[Saved data entries]
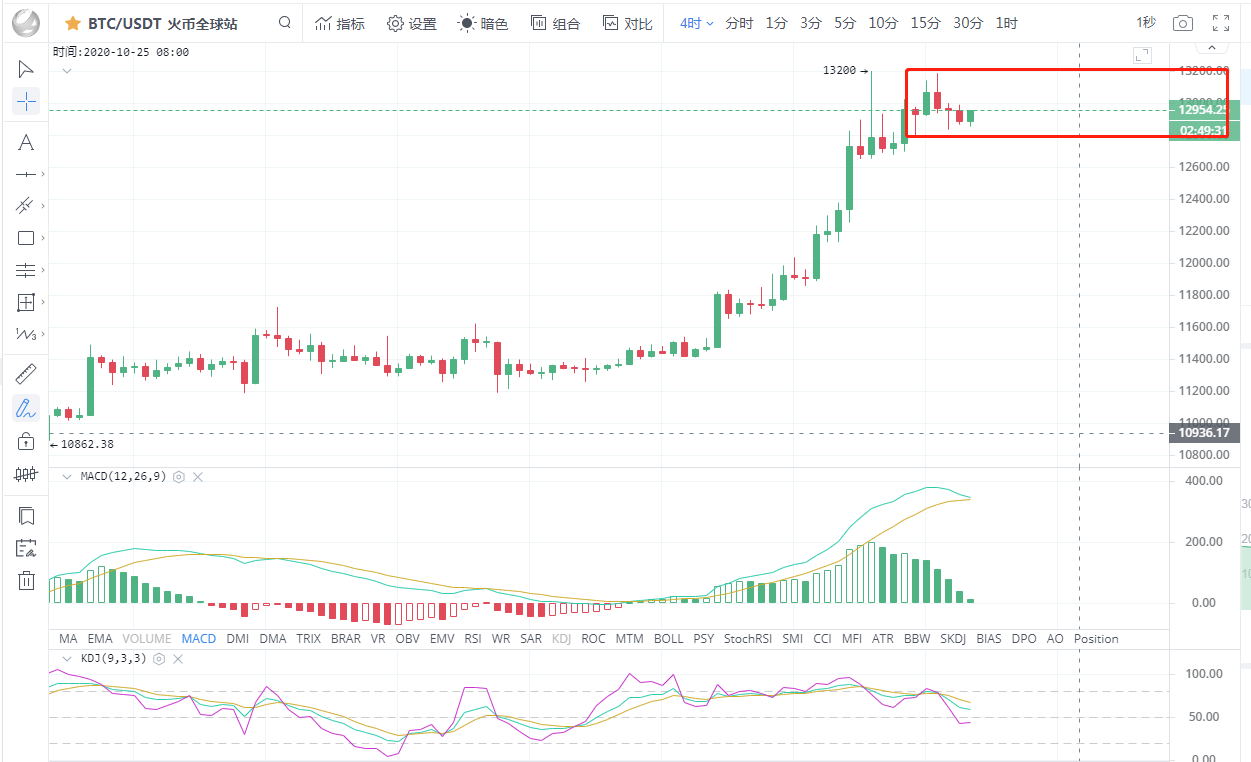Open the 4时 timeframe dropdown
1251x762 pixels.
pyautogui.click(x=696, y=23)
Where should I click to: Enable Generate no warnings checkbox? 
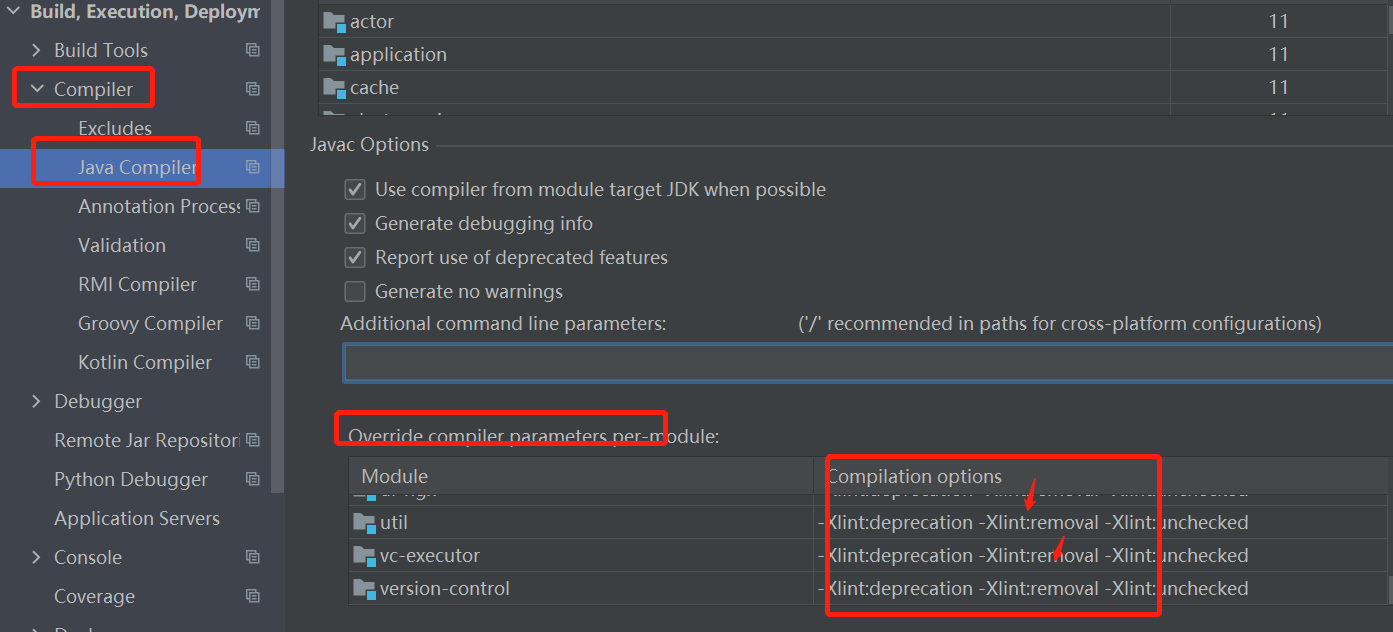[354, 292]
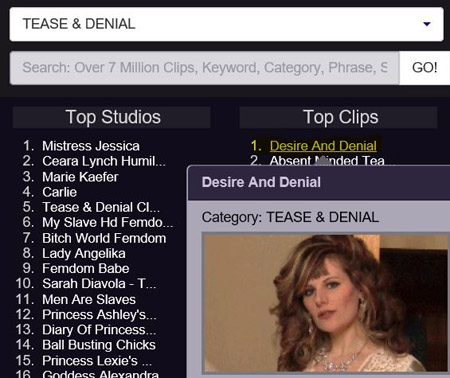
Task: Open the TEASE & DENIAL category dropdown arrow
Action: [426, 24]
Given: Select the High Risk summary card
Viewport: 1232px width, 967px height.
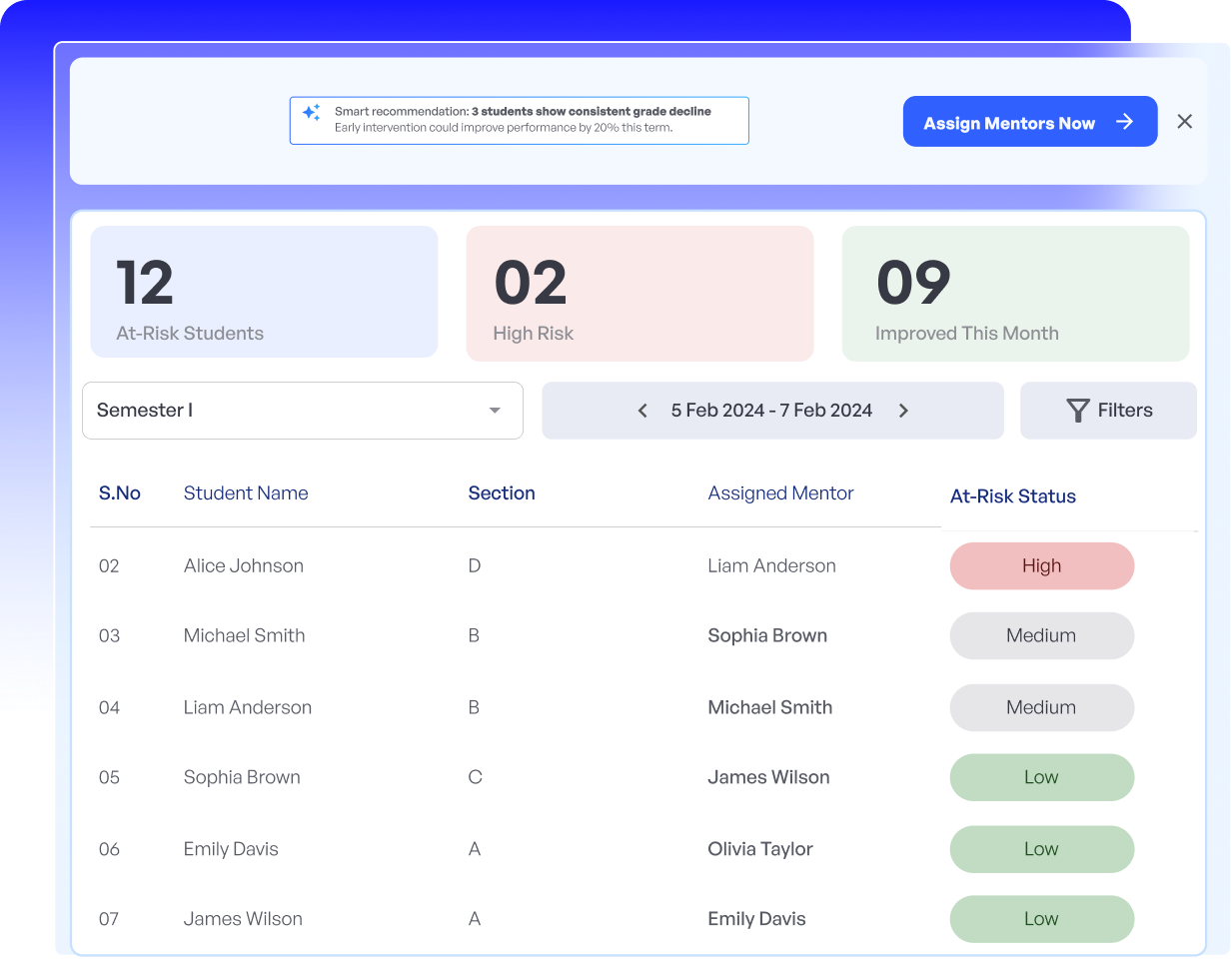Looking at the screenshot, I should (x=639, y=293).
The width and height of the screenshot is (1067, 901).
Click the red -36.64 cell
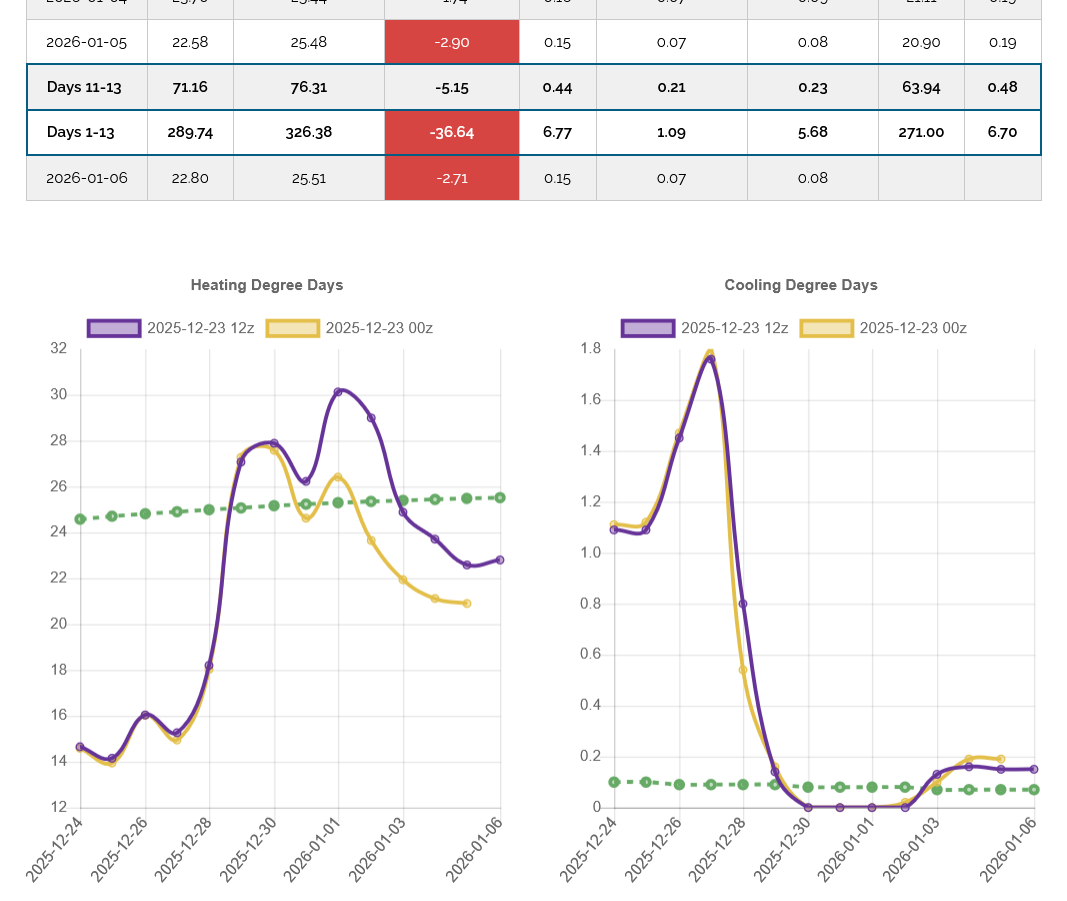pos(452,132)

# [BRIEF]
Copy the lines of the records, beginning where the line containing "Viewport: 1232px width, 967px height." appears and continuing through the final line, exactly and with no pictures.

# [RESPONSE AREA]
Viewport: 1232px width, 967px height.
Looking at the screenshot, I should (x=639, y=293).
The width and height of the screenshot is (1067, 901).
Click the red -36.64 cell
pos(452,132)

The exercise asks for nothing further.